WATCH | The Kremlin is taking new measures to prevent people from evading conscription:
The Russian parliament has approved a new law to allow draft notices to be sent electronically and impose sanctions on those who do not comply. The Russian government denies the claims are on the brink of another mass mobilization, which led to the exodus last year.
Last month, he visited Crimea – annexed by Russia in 2014 – and the southeastern city of Mariupol in the Donetsk region.
Russia’s winter offensive failed to make much progress and its forces were bogged down in multiple battles in the east and south, where progress was slow and at great cost to both sides.
G7 condemns Russia’s moves in Belarus
Fighting has raged in and around Bakhmut in the Donetsk region for months, with Ukrainian forces continuing to withdraw despite regular claims by Russia to capture the mining town.
“Now, the enemy is increasing heavy artillery activity and the number of airstrikes, turning the city into ruins,” the commander of Ukraine’s ground forces, General Oleksandr Syrskyi, said in a statement on Tuesday.
The capture of Bakhmut could be a stepping stone for Russia to advance on two major cities it has long wanted in the Donetsk region – Kramatorsk and Sloviansk.

The head of the mercenary group Wagner, which is leading the Russian effort to take Bakhmut, said this month that his fighters control more than 80 percent of the city. The Ukrainian military has denied this.
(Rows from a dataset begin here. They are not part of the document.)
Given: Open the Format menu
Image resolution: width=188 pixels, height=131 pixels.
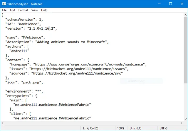Looking at the screenshot, I should [23, 10].
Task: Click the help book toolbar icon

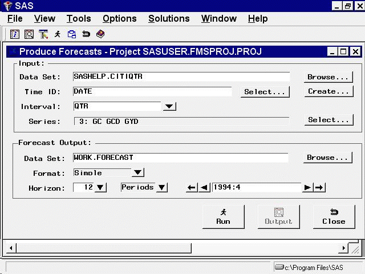Action: (100, 34)
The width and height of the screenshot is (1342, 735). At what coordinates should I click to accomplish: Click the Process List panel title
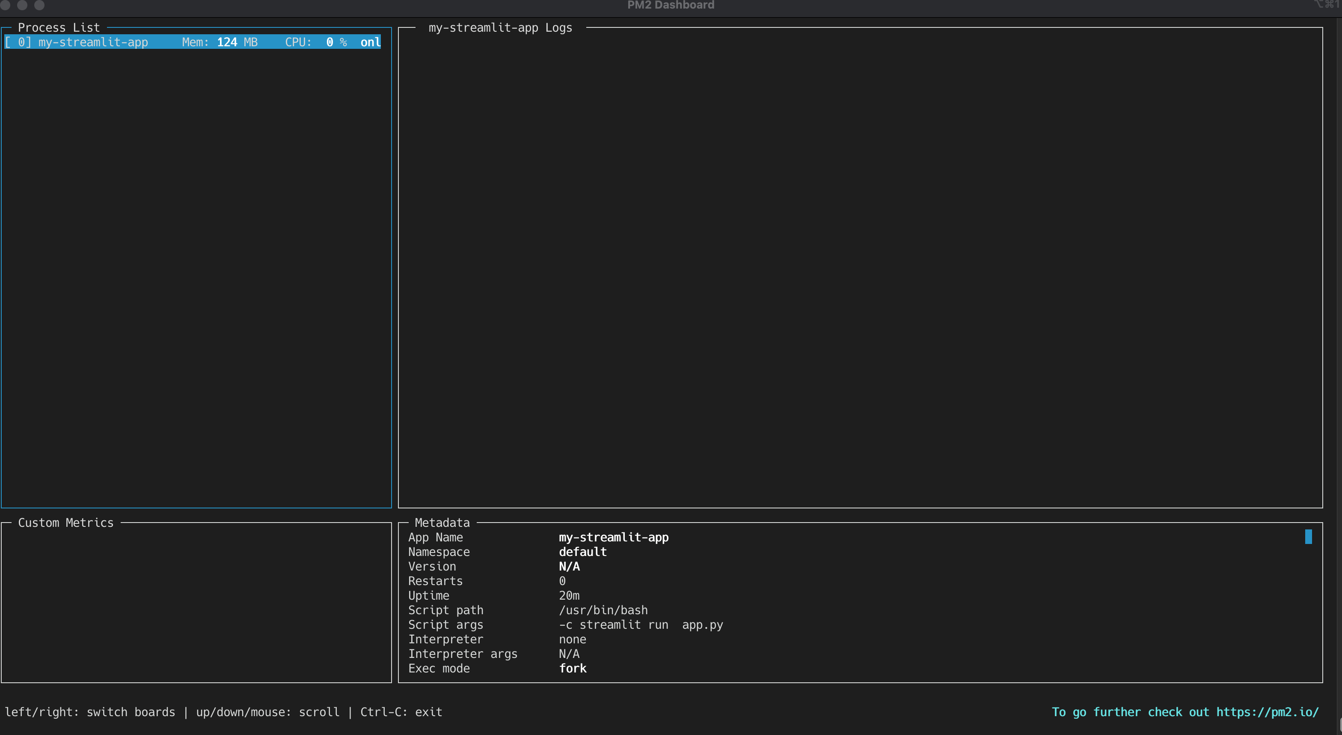point(58,28)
Russia says the “special military operation” in Ukraine, launched on February 24 last year, is necessary to protect its security from what it sees as a hostile and aggressive West.
Ukraine and its Western allies say Russia is waging an unprovoked war to seize the region.
A meeting of Group of Seven (G7) foreign ministers in Japan condemned on Tuesday Russia’s plans to place tactical nuclear weapons in Belarus, a Moscow ally that borders Ukraine.
It was the first time Russia had said it would place nuclear weapons on another country’s territory since the end of the Cold War three decades ago, and appeared to raise the stakes, at least symbolically, in a more intense conflict with the West in the region. war in Ukraine.
In a communique issued at the end of the three-day meeting in Japan, the G7 foreign ministers said: “Russia’s irresponsible nuclear rhetoric and threats to deploy nuclear weapons in Belarus are unacceptable.”
“Any use of chemical, biological or nuclear weapons by Russia will have severe consequences.”

The G7 countries of the United States, Japan, Germany, the United Kingdom, France, Italy and Canada have all imposed economic sanctions on Russia over its invasion of Ukraine.
Meanwhile, Chinese Defense Minister Li Shangfu was in Moscow on Tuesday as the countries look to expand military cooperation, raising concerns in the West. China has become Russia’s most important international partner in the 14 months since Moscow invaded Ukraine.